Europe serves as a "launching pad" for ISIS jihadists to initiate attacks against the United States due to the absence of a cohesive information-sharing strategy among Western nations, former acting CIA director John McLaughlin said Wednesday.
McLaughlin, a 30-year CIA employee who served as acting director under the George W. Bush administration, warned that the absence of effective coordination between European intelligence agencies exposes the United States to greater risk of attack.
Testifying before the House Armed Services Committee, McLaughlin said the Trump administration must work with European allies to establish an intelligence-sharing platform that coordinates Europe's extensive network of security services.
Western Europe has come under heightened pressure to establish such a network as ISIS loses ground in Iraq and Syria, raising the possibility that discouraged terrorists will return home to Europe.
"We have to recognize that as [ISIS is] defeated in Iraq and Syria, if they're not killed and if they don't melt into the population in those areas and retire from a life of extremism, they will go home and they will go home to European services," former CIA director David Petraeus said in congressional testimony.
U.S. defense officials estimate that 1,900 of the roughly 7,000 foreign fighters who left the West to fight for ISIS already have filtered back into Europe. That number is expected to climb due to the U.S.-led offensive to retake Raqqa, the de facto capital of ISIS in northern Syria.
McLaughlin cautioned that the flood of foreign fighters returning to Europe could have a spillover effect in the United States because the region's security services are already "stretched to the limit." The influx is concerning because European passport holders are subjected to less scrutiny than others during entry into the United States.
"If we have terrorists in Europe with passports that don't require the same sort of attention as visas, they can come here," McLaughlin testified.
This challenge has already proved problematic in the Eurozone, where passport-free movement is permitted across most of the 26-member bloc.
Khalid el-Bakraoui, one of the suicide bombers in the March 2016 attacks on Brussels that killed 32 civilians, was wanted by French authorities in connection to the devastating terrorist attacks in Paris four months prior. He was able to enter Belgium after traveling to Greece via Italy.
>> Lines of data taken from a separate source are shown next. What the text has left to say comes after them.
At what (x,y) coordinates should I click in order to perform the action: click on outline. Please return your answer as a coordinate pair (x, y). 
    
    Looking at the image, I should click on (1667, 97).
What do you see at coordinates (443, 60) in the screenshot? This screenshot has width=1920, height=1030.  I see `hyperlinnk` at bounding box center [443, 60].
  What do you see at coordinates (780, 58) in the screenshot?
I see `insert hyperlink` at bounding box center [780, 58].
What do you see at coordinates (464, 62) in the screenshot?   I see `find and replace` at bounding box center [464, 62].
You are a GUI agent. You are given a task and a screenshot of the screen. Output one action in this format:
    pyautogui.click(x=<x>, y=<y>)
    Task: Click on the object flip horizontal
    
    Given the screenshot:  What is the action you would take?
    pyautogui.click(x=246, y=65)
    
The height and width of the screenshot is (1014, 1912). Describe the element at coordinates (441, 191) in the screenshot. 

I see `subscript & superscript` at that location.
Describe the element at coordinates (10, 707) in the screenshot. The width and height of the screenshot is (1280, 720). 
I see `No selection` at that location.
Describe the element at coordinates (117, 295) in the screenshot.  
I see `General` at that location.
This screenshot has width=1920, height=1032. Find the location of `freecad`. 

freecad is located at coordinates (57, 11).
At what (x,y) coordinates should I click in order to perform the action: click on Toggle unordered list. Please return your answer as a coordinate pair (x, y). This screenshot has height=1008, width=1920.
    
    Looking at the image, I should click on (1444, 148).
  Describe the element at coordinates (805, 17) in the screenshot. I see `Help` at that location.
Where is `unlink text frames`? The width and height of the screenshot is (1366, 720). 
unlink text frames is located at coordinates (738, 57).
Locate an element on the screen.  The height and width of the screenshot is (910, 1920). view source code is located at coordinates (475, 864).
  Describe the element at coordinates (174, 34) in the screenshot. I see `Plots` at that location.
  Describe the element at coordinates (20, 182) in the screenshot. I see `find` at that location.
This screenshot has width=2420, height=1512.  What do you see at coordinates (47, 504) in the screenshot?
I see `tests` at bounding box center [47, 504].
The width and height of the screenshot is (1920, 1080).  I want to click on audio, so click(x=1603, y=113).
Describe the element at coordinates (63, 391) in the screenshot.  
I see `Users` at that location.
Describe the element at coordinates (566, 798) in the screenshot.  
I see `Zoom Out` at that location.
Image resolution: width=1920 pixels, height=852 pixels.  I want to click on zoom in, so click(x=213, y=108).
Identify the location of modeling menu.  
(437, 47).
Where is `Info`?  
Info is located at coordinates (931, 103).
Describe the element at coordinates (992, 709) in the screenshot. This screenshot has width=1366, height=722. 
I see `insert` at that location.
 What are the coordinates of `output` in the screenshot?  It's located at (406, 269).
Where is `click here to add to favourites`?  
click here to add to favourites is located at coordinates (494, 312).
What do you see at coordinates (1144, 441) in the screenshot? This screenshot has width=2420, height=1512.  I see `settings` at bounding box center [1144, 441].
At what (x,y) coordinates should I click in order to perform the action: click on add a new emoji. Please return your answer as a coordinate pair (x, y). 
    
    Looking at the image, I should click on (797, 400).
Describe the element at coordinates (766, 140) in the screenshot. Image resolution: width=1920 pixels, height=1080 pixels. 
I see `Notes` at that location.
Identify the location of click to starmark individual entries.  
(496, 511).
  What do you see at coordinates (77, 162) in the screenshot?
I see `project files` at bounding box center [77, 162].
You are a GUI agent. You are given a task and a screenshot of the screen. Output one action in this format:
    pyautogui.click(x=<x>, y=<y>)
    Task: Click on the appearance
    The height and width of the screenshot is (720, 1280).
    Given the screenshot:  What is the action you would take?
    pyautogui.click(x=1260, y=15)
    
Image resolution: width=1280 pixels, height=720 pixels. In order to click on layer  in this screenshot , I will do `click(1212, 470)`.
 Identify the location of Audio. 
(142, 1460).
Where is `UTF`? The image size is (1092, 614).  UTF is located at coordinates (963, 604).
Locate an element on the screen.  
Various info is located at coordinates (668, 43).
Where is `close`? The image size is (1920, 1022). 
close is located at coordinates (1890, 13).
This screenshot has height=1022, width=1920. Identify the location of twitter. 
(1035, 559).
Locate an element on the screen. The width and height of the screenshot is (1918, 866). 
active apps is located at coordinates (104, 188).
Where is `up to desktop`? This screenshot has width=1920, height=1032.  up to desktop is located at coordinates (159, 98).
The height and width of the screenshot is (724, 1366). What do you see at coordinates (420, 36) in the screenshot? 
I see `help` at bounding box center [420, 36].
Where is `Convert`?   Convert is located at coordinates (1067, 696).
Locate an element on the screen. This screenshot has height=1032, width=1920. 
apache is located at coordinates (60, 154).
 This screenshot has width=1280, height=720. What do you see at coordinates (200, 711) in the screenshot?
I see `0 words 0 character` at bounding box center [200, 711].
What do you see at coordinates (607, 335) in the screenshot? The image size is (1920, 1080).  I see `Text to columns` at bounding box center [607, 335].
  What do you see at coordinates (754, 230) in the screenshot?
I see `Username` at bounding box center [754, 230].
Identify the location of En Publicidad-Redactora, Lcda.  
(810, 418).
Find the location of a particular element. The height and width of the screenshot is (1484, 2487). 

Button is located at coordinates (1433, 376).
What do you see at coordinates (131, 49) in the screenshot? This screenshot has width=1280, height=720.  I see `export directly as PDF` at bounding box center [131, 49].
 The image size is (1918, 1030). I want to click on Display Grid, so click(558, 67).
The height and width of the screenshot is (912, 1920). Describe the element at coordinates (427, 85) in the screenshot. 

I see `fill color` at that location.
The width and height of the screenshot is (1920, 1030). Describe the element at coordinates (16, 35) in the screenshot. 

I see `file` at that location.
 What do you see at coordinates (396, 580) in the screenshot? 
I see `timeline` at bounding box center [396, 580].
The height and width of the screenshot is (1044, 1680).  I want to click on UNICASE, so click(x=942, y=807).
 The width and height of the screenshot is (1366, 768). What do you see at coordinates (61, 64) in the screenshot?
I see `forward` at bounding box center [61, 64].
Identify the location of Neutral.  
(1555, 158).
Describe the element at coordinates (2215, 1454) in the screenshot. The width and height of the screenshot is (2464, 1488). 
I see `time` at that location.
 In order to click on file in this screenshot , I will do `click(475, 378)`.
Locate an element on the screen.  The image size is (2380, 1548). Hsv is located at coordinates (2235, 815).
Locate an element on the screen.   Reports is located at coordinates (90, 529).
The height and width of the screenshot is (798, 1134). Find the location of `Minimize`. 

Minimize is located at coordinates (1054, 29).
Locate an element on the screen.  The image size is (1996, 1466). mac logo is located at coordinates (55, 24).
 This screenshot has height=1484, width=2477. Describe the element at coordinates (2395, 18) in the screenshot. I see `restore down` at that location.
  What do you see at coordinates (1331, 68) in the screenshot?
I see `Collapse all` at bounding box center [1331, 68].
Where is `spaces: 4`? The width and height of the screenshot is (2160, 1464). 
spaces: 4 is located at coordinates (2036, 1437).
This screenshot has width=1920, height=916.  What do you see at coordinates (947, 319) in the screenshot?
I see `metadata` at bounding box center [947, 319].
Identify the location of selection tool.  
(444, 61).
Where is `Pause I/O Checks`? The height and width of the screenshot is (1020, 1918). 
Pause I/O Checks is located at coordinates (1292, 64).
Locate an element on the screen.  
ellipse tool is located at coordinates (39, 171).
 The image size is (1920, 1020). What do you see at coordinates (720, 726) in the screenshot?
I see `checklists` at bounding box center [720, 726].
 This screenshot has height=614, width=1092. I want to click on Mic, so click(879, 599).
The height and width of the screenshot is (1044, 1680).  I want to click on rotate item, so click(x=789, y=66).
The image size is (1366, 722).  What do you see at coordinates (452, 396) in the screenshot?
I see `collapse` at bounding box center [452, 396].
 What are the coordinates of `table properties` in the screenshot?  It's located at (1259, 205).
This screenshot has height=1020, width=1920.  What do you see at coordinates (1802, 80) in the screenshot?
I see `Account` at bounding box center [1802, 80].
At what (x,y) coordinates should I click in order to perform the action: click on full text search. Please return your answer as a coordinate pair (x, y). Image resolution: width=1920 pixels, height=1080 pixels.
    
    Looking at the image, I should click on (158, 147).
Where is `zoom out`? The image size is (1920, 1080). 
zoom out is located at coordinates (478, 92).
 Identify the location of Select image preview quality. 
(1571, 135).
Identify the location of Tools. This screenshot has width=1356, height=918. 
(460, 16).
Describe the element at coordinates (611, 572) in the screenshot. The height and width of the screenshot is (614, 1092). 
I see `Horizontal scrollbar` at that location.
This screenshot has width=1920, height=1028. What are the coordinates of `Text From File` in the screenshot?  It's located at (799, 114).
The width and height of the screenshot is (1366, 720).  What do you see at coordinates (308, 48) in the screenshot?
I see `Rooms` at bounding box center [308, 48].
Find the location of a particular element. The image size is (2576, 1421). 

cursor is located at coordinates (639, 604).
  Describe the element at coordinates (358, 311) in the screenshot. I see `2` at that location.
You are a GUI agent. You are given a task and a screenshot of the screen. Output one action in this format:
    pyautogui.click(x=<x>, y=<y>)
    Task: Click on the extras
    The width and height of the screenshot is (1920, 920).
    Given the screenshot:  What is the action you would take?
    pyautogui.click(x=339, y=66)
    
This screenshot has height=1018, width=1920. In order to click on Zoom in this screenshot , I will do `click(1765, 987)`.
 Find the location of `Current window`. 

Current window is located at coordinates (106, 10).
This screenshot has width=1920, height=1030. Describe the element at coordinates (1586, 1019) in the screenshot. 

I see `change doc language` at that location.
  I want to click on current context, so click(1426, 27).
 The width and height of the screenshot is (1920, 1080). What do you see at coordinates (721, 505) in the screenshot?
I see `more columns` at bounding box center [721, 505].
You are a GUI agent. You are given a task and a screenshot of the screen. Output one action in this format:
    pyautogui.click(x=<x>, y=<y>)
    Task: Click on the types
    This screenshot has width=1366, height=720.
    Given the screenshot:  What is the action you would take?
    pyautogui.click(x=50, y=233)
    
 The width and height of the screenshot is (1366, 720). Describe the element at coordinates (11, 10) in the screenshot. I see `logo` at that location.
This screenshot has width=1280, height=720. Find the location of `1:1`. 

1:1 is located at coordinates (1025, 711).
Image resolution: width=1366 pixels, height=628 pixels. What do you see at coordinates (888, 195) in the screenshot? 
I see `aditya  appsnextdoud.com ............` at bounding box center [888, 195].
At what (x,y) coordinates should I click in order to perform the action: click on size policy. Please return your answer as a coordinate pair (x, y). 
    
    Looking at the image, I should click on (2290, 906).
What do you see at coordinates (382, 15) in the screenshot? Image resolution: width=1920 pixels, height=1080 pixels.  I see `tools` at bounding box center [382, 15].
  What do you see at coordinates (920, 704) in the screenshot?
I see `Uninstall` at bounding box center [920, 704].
Both McLaughlin and Petraeus warned against barring travelers from Muslim-majority nations.
Petraeus called on the Trump administration to work as quickly as it can to evaluate what measures the United States can take "to ensure we double and triple check to ensure civilians" entering the country will not cause harm.
The retired four-star general warned that the longer Trump's temporary ban remains in effect, the greater the likelihood Islamic extremists would use it as "ammunition" to recruit jihadists.